How to complete this task:
Only an exact repetition of all the entries will be accepted.

Start of Input data

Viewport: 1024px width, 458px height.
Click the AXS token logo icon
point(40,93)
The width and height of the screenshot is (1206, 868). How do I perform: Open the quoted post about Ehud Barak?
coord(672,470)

End of Input data

Solution to this problem:
Viewport: 1024px width, 458px height.
Click the AXS token logo icon
point(40,93)
The width and height of the screenshot is (1206, 868). How do I perform: Open the quoted post about Ehud Barak?
coord(672,470)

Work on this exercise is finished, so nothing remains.